The Indestructible Houseplant: 200 Beautiful Plants that Everyone Can Grow
“The Indestructible Houseplant is an exceptional reference book, as well as one you’ll want to read cover to cover for the sheer pleasure of spending time in Tovah Martin’s excellent company.”
The title says it all. Tovah Martin presents 200 easy-care houseplants, describing the plants and explaining their care. She calls these houseplants “the botanical versions of the Marines.” In addition to the “indestructible” houseplant encyclopedia, she includes a few helpful sidebars covering subjects such as “The Amateur’s Guide to Haircutting” and “Levitating Sprawling Plants.”
The featured plants are arranged alphabetically from African violet to ZZ plant (Zamioculcas zamiifolia). If the latter is not a plant within your ken, you’re not alone. Marin writes, “I ignored ZZ until it walked into my life, and after that it was sort of like a Great Dane—big, sleek, affable, and easy.
“I love that Zamioculcas zamiifolia takes up a generous chunk of real estate but doesn’t require an equally dedicated allotment of time.”
Martin’s style is whimsical and amusing, making the book a delight to read. For example, she explains, “Many of the plants in this book could use a dusting off. You knew them way back when, and you are prone to dismiss them as part of the murky past, like bell-bottoms and fondue.” Of African violets, she says, “It is so strongly linked with doilies and tea parties that many indoor gardeners figure it doesn’t have a future. But these plants survived indoor gardening’s dark ages intact . . .”

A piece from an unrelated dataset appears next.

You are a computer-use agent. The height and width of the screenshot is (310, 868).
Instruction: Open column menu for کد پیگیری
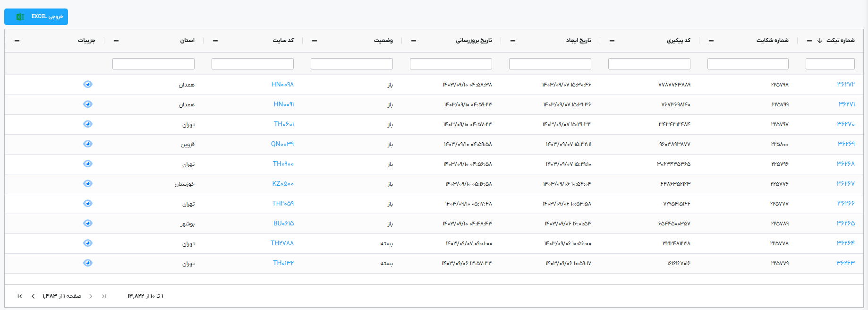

In another section, Martin shares, “I never thought I’d fall in love with a philodendron. . . . the plant just didn’t strike me as cohabitation material. I draw the line at scruffy when I invite plants into my home. A dress code isn’t necessary, and I’m totally willing to do rehab. But I don’t need one more mess in my life.” Martin is one of us. We can relate to her.
In between the A to Z alphabetical extremes, you’ll find the one-time despised aspidistra (“the old dark green version . . . hasn’t made the scene yet. It’s still a bore. But ‘Milky Way’ has definitely gained the secret handshake into the halls of coolness.”); Haworthia, which is commonly known as zebra plant because of the horizontal white strips on the succulent leaves; maidenhair vine (“Bring on the clowns,” writes Martin about this fast-growing plant with “frizzy arms and legs”); nerve plant, which “always seems to look tidy without any time investment;” and slipper orchid (“Orchids, indestructible? If you doubt these two words can ever be said together, you have never tried a tropical slipper orchid.”).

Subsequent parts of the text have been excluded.